Les récidives locorégionales et les métastases métachrones ont
incité à adjoindre à une chirurgie d’exérèse considérée comme
carcinologiquement complète des traitements adjuvants. L’intérêt
est de réduire le risque de récidive de la maladie, essentiellement
représenté par le risque métastatique dans le cadre des cancers
coliques, par l’éradication de microscopiques foyers tumoraux à
distance de la tumeur primitive. Les principales molécules testées
dans le cancer colorectal non métastatique, seules ou en association, sont les fluoropyrimidines (5-FU), en intraveineux associées
à de l’acide folinique ou par voie orale, l’oxaliplatine et l’irinotécan.

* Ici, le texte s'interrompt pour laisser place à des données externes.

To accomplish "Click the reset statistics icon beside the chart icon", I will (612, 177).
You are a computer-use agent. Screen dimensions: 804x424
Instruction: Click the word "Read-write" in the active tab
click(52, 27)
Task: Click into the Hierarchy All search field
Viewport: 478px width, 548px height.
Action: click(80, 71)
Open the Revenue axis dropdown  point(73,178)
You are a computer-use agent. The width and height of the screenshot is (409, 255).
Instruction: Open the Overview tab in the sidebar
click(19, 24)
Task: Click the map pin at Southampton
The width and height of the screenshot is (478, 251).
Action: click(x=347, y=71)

Actuellement, une chimiothérapie adjuvante n’est pas recommandée pour les cancers coliques de stade I ; elle est discutée
pour les stades II et doit être proposée pour les stades III.

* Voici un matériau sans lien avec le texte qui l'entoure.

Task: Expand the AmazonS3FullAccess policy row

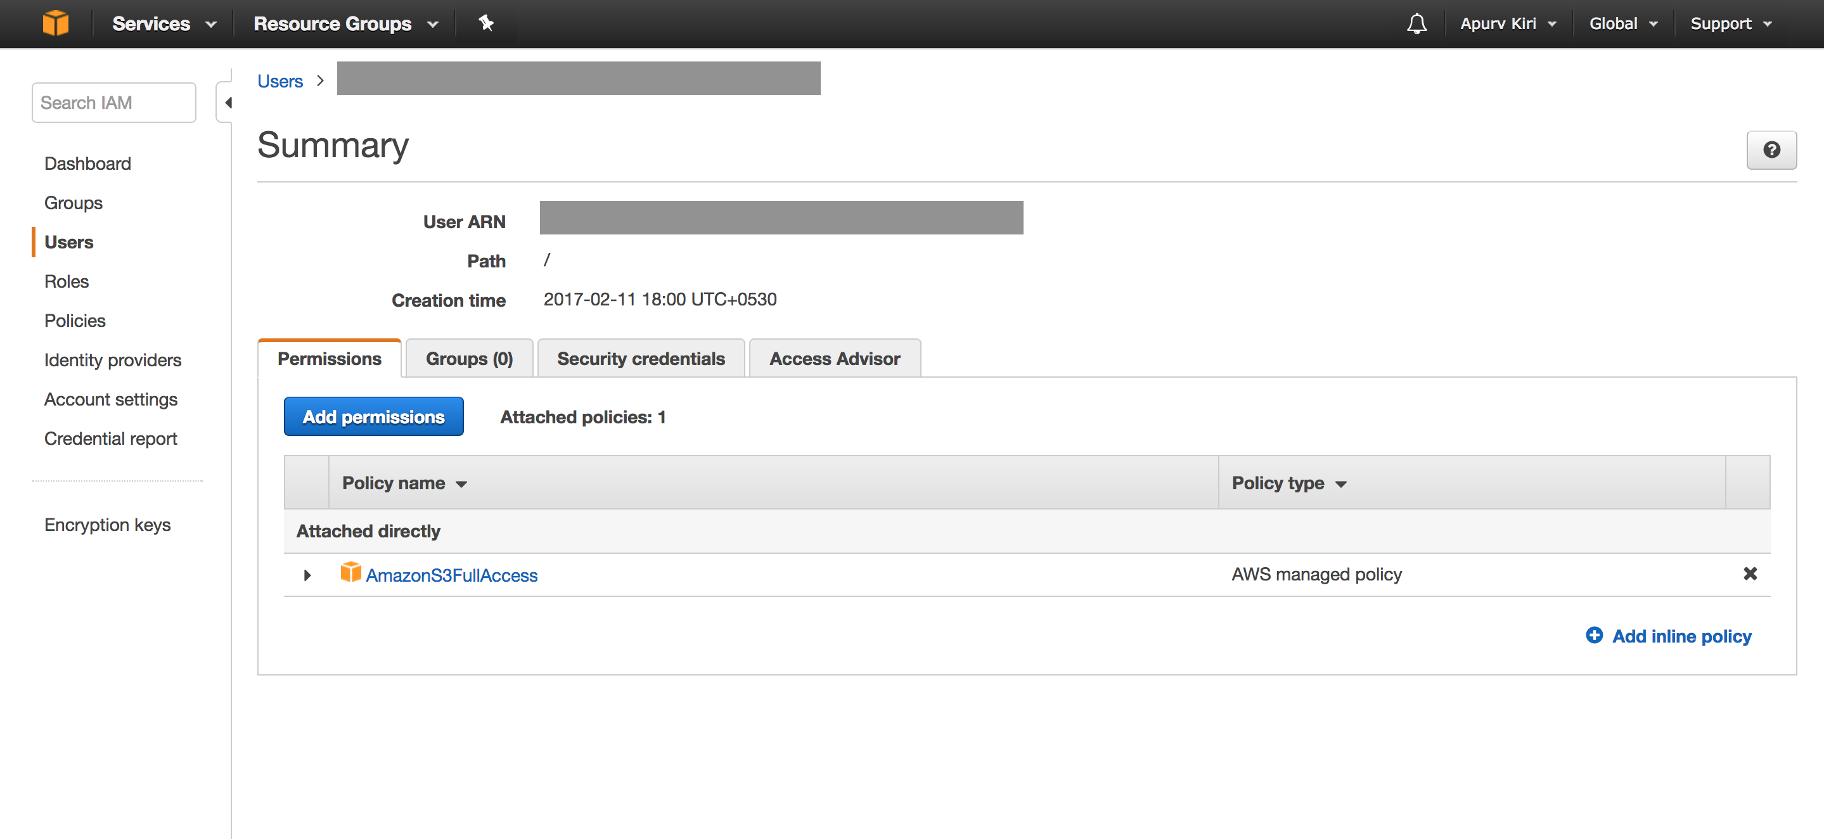Action: click(x=307, y=575)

LA CHIMIOTHÉRAPIE ADJUVANTE À BASE DE 5-FU
L’efficacité de la chimiothérapie adjuvante à base de 5-FU + lévamisole dans les cancers coliques avec extension ganglionnaire a été
démontrée au début des années 1990 à la suite de la publication de
Moertel et al. (1). Puis le schéma associant 5-FU et acide folinique
administré en bolus 5 jours consécutifs tous les mois pendant
6 mois (protocole Fufol) a été le standard recommandé lors de la
Conférence de Paris en 1998 (2). Ce bénéfice est toujours présent
lorsque les résultats sont analysés après un suivi de 10 ans (3).
Une étude multicentrique française a comparé le protocole Fufol
Mayo Clinic (5-FU en bolus) au protocole LV-5FU2 (5-FU et
acide folinique en administration bimensuelle de deux jours
pendant 24 semaines) chez 900 patients présentant un cancer
colique de stades II et III (4). Il n’y avait pas de différence significative en termes de survie sans récidive ou de survie globale
à 3 ans entre les deux alternatives, mais le protocole LV-5FU2
était significativement moins toxique que le protocole Fufol en
termes de neutropénies (respectivement 7 % et 16 % ; p < 0,001),
de diarrhées (respectivement 4 % et 9 % ; p < 0,001) et de mucites
(respectivement 2 % et 7 % ; p < 0,001) de grades 2 et 3. L’essai
La Lettre de l’Hépato-gastroentérologue - Vol. X - nos 1-2 - janvier-février 2007
paneuropéen PETACC 2 en cours, concernant 1 800 patients,
devrait avoir la puissance nécessaire pour répondre à la question
de la supériorité éventuelle du 5-FU en utilisation intraveineuse continue versus l’utilisation en bolus (les résultats seront
présentés à l’ASCO 2007).
FAUT-IL ASSOCIER D’AUTRES DROGUES AU 5-FU ?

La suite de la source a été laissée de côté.